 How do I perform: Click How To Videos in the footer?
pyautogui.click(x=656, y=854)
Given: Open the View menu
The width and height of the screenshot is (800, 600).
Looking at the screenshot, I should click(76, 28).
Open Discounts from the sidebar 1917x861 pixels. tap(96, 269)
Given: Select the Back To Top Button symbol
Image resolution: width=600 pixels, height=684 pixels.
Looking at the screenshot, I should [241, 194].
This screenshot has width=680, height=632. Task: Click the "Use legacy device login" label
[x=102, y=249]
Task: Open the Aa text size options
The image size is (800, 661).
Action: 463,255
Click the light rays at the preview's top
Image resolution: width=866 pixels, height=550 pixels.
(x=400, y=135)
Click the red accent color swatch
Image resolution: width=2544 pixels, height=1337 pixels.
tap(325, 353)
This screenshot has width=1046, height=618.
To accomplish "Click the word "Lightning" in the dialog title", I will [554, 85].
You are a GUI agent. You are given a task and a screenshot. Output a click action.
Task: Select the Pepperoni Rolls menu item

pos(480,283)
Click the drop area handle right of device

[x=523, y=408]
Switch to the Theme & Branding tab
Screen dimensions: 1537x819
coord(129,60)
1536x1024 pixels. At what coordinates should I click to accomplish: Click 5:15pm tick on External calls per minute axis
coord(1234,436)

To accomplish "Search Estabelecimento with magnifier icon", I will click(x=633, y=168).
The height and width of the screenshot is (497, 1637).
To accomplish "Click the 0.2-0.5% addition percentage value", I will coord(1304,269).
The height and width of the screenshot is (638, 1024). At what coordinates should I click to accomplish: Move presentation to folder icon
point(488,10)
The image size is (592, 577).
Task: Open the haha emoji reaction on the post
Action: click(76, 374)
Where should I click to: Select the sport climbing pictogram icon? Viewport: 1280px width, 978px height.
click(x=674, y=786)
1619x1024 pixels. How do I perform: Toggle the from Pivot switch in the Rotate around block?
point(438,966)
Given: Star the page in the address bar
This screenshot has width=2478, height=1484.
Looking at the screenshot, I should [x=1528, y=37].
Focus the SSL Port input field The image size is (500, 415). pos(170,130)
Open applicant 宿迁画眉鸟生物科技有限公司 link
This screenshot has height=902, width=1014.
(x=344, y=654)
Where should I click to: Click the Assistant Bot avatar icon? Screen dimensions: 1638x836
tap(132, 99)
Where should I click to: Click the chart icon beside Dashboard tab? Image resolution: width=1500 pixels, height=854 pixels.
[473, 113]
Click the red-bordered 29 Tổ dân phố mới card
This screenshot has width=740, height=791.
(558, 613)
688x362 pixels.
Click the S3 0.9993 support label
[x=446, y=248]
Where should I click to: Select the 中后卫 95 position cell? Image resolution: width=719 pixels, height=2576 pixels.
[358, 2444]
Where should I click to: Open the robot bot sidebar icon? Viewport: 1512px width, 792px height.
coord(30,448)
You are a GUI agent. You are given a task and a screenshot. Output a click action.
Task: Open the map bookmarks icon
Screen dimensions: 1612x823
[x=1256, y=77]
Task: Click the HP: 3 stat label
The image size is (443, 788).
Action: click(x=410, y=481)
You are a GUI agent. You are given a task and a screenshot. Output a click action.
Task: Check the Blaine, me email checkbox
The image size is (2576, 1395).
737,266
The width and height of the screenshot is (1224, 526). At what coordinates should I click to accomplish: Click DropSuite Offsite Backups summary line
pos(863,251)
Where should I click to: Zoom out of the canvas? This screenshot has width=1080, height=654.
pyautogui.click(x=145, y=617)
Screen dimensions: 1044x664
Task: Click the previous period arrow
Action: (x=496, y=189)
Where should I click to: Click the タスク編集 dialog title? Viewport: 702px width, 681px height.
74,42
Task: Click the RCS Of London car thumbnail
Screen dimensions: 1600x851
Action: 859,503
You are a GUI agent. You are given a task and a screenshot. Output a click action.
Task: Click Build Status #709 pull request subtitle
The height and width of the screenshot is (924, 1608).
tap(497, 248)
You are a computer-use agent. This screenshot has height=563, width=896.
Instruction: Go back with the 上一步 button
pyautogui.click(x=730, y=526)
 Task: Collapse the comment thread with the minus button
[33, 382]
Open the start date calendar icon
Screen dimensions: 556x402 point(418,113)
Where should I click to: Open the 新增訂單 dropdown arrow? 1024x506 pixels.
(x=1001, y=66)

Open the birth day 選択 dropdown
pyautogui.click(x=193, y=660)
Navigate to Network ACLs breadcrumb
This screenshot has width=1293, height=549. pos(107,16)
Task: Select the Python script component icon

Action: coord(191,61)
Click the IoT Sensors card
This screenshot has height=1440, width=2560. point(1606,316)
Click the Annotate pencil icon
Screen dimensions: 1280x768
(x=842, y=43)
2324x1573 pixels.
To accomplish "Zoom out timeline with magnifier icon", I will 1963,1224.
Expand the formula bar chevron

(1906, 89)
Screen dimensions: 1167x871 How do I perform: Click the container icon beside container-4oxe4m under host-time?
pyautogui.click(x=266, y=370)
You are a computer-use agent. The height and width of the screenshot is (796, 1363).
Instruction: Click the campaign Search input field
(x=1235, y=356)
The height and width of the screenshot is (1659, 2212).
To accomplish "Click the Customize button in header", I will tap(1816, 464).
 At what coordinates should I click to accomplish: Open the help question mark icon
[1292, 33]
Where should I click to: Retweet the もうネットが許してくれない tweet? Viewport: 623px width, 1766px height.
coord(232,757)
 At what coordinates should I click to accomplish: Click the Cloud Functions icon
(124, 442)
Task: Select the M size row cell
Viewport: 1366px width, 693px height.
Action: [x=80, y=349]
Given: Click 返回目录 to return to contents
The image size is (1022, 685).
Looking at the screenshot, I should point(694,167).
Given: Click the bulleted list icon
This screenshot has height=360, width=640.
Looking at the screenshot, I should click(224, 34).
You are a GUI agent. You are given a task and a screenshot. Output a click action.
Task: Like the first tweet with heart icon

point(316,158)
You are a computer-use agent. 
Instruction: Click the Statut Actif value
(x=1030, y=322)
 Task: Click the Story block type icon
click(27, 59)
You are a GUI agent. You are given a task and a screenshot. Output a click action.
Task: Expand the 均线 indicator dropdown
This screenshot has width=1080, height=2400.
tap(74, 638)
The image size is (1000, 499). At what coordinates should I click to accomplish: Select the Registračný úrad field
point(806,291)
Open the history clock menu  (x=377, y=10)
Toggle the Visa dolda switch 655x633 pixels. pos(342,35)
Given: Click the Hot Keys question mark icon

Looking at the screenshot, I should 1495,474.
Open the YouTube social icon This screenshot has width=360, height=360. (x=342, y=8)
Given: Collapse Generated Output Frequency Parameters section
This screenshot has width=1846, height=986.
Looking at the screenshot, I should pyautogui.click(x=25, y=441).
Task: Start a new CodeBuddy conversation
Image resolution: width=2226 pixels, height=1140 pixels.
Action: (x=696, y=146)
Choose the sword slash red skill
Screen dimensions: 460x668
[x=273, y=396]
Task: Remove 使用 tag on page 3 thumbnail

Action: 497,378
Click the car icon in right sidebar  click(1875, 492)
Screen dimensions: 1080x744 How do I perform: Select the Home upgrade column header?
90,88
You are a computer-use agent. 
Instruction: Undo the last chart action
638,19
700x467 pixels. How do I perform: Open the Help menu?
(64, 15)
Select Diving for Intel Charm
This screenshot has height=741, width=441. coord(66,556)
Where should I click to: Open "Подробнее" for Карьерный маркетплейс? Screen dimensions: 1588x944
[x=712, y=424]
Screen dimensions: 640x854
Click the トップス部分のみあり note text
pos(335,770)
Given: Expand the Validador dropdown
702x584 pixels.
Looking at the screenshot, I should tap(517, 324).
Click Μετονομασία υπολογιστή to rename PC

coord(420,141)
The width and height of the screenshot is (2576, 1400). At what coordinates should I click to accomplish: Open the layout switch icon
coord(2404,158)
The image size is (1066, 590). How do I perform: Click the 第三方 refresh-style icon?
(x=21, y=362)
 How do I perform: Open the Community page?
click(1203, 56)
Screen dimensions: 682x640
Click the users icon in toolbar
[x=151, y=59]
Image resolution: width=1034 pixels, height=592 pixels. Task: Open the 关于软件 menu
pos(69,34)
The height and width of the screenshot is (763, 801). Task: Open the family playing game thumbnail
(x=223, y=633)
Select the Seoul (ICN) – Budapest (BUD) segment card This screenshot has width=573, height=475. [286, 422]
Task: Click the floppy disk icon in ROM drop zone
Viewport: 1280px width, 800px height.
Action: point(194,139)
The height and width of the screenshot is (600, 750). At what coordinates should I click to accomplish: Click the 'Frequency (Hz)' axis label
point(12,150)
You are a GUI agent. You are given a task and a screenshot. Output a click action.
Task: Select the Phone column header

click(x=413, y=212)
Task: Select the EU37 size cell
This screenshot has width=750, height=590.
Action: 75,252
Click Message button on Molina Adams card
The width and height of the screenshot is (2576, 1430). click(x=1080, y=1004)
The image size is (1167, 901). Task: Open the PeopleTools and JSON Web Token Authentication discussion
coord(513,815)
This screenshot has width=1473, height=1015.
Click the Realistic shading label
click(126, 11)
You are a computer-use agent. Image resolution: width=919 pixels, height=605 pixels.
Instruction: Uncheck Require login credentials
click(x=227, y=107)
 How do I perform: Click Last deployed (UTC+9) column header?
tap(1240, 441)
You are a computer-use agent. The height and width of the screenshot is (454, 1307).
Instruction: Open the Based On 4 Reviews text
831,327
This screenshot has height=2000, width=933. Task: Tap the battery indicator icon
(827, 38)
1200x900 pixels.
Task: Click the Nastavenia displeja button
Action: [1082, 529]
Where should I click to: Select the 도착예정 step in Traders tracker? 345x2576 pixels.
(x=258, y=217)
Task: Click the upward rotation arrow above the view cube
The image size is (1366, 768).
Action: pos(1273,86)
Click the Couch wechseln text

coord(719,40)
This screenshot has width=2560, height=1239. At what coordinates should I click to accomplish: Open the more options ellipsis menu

───

● Exercise goal: Express the entries as a JSON list of strings, one string per line with blank lines left out, starting at the first line of the entries and ending at the line that contains "I will coord(1304,269).".

● Exercise solution:
[
  " How do I perform: Click How To Videos in the footer?",
  "pyautogui.click(x=656, y=854)",
  "Given: Open the View menu",
  "The width and height of the screenshot is (800, 600).",
  "Looking at the screenshot, I should click(76, 28).",
  "Open Discounts from the sidebar 1917x861 pixels. tap(96, 269)",
  "Given: Select the Back To Top Button symbol",
  "Image resolution: width=600 pixels, height=684 pixels.",
  "Looking at the screenshot, I should [241, 194].",
  "This screenshot has width=680, height=632. Task: Click the \"Use legacy device login\" label",
  "[x=102, y=249]",
  "Task: Open the Aa text size options",
  "The image size is (800, 661).",
  "Action: 463,255",
  "Click the light rays at the preview's top",
  "Image resolution: width=866 pixels, height=550 pixels.",
  "(x=400, y=135)",
  "Click the red accent color swatch",
  "Image resolution: width=2544 pixels, height=1337 pixels.",
  "tap(325, 353)",
  "This screenshot has width=1046, height=618.",
  "To accomplish \"Click the word \"Lightning\" in the dialog title\", I will [554, 85].",
  "You are a GUI agent. You are given a task and a screenshot. Output a click action.",
  "Task: Select the Pepperoni Rolls menu item",
  "pos(480,283)",
  "Click the drop area handle right of device",
  "[x=523, y=408]",
  "Switch to the Theme & Branding tab",
  "Screen dimensions: 1537x819",
  "coord(129,60)",
  "1536x1024 pixels. At what coordinates should I click to accomplish: Click 5:15pm tick on External calls per minute axis",
  "coord(1234,436)",
  "To accomplish \"Search Estabelecimento with magnifier icon\", I will click(x=633, y=168).",
  "The height and width of the screenshot is (497, 1637).",
  "To accomplish \"Click the 0.2-0.5% addition percentage value\", I will coord(1304,269)."
]